*Passage to read*.

-- Opening Marker --

Editorial: Reading, ’Riting, ’Rithmetic… and Religion  


The other day I was talking to a neighbor whose daughter, a rising high-school junior, was beginning to plan her college visits. Suddenly, it’s become very complicated, she told me. “A few months ago, we were looking at academic programs and campus activities. Now it’s all about whether or not she could get an abortion in that state. And how close the clinics are to school.”

Tragically, so many parents and children are now asking themselves these sorts of questions: If I take this job in this state, can I get an abortion? Or even contraception? If I go to this particular school, do I have to recite a prayer, even if I don’t follow this, or any, religion? How can I support my non-binary child with the care they need to grow into the person they need to be? As a physician, how do I uphold my oath to “do no harm” under the threat of losing my medical license or worse? As an educator, can I still teach the fullness of our nation’s history without life-threatening interference from “God-fearing” parents and demagogues?

Whose country is this anyway? So-called “pro-lifers” from the Supreme Court on down are turning into mini Torquemadas, seeking to impose the worst fundamentalist practices in homes, schools, medical practices, and society. Threatening dire punishment on all those non-believers who persist in asserting their rights, Constitutionally enumerated or not.

Here, in D.C., we consider ourselves fortunate to live in a Democratic city. But let’s not fool ourselves. Without representation in Congress, it’s not too far a stretch to imagine that if the far-right GOP continues to win elections and undo formerly sacred precedents, they’ll make the nation’s capital a test case of religiously-inspired and imposed legislation.

In a recent article on the Dobbs decision in the New York Times, Linda Greenhouse decried “the pervasive role that religion is playing on today’s Supreme Court.” It is, one might say, the very opposite of what the Constitution intended in the First Amendment (freedom of religion) and its Establishment Clause (freedom from religion).

Whatever you think of religion (and, we confess, our feelings are mixed), it doesn’t take a religious or Constitutional scholar to know that prayers and doctrine have no place in our civic policy. Your beliefs — as with so much else we’ve been debating — are your business. Please don’t make them ours.

-- Closing Marker --

*Data*.
-- Opening Marker --

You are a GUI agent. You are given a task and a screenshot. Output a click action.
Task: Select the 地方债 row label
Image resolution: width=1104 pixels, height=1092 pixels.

-- Closing Marker --

*Parts of the exercise*.
1) Please list the settings, as named in the editorial after the words "seeking to impose the worst fundamentalist practices in," where those practices are being imposed.
2) Summarize the editorial in two sentences.

*Written responses*.
1) homes, schools, medical practices, society

2) The editorial says many parents and children now ask whether a job, school or state will let them get an abortion or contraception or spare them from reciting a prayer, while so-called "pro-lifers" from the Supreme Court down seek to impose fundamentalist practices. It warns that D.C., lacking representation in Congress, could become a test case for religiously inspired legislation, and it holds that prayers and doctrine have no place in civic policy.